──────── Data section
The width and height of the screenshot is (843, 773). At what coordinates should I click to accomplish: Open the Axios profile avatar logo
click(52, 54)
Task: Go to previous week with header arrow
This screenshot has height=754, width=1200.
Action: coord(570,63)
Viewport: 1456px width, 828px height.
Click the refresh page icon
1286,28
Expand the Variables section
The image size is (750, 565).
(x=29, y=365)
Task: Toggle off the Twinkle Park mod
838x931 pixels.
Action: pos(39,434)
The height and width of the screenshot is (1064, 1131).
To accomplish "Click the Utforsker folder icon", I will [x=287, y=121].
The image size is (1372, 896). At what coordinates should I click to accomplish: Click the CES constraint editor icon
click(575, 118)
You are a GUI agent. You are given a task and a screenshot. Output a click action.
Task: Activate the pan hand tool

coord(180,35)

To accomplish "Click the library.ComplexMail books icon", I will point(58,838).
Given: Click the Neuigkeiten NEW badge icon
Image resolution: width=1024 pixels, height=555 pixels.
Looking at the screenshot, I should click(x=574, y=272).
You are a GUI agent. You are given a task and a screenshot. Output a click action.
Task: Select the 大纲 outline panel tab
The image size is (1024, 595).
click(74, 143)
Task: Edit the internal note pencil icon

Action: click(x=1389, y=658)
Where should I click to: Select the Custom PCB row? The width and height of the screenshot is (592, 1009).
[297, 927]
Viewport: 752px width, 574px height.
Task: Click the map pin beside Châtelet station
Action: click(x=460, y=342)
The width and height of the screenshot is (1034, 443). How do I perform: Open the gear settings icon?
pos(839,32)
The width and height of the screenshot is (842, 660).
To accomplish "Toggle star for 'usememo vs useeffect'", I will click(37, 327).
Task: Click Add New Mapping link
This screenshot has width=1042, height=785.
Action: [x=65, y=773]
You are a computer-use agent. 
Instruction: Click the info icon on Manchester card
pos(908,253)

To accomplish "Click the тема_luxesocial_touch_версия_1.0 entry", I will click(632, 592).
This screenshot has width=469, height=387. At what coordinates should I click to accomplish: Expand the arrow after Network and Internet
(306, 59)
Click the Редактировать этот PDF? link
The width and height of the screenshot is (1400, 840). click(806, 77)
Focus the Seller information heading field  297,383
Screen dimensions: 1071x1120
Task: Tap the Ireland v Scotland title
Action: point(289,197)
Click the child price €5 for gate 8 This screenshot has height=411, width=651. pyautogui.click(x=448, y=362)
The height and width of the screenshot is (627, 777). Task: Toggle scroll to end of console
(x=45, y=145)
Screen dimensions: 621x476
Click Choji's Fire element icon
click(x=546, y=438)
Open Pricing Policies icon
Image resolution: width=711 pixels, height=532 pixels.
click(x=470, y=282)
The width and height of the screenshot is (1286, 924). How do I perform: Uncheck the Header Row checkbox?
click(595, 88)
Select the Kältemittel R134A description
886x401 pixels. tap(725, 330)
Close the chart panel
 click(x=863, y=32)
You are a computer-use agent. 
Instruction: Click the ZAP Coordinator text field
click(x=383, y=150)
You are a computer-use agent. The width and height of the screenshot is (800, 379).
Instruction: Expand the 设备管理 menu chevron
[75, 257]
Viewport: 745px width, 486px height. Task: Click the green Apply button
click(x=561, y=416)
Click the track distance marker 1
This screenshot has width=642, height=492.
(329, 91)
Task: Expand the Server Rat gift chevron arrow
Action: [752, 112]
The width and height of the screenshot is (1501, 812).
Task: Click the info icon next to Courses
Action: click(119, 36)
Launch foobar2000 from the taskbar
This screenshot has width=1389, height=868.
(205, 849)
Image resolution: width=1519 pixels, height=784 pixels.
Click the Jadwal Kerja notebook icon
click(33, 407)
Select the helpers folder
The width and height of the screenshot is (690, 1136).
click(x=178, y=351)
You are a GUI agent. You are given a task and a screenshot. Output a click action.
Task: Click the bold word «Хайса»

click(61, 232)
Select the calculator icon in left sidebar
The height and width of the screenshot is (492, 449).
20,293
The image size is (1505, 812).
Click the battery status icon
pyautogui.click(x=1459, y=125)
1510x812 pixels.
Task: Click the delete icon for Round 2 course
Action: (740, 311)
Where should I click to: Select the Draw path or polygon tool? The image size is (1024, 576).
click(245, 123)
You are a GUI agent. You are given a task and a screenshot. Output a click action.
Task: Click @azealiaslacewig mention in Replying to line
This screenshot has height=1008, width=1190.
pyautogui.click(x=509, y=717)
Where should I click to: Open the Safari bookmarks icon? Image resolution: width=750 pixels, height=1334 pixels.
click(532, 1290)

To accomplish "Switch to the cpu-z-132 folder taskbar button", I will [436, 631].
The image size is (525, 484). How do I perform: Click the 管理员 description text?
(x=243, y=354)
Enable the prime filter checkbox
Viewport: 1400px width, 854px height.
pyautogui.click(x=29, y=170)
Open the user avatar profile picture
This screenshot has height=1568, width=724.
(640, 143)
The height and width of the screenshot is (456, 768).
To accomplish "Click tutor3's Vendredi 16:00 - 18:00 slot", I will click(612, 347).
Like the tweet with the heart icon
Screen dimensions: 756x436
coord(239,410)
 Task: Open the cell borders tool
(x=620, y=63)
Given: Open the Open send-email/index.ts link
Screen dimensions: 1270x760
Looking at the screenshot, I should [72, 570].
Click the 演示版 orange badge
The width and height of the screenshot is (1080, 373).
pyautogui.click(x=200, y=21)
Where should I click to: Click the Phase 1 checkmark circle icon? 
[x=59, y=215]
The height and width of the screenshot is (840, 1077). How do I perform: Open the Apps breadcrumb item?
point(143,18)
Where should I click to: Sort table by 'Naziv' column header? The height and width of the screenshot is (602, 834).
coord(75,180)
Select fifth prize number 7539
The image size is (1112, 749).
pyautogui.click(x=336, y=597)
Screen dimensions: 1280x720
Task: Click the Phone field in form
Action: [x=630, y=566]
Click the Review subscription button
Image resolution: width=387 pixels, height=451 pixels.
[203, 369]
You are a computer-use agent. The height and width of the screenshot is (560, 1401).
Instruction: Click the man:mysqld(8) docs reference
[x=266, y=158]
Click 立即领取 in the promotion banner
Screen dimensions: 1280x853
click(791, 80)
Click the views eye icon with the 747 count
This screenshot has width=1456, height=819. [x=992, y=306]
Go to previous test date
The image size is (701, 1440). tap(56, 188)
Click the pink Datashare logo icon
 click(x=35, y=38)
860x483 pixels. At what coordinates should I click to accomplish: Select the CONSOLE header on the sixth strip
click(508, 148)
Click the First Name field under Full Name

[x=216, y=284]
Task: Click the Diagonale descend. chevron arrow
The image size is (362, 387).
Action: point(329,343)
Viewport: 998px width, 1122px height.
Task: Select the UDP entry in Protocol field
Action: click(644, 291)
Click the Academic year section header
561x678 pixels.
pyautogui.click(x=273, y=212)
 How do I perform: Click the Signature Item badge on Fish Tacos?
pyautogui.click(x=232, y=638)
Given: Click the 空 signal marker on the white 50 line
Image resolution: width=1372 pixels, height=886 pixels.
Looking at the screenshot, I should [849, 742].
────────────────
**What is expected**. If a line in the entries contains the word "folder", copy that line out.

**Response area**.
To accomplish "Click the Utforsker folder icon", I will [x=287, y=121].
Select the helpers folder
To accomplish "Switch to the cpu-z-132 folder taskbar button", I will [436, 631].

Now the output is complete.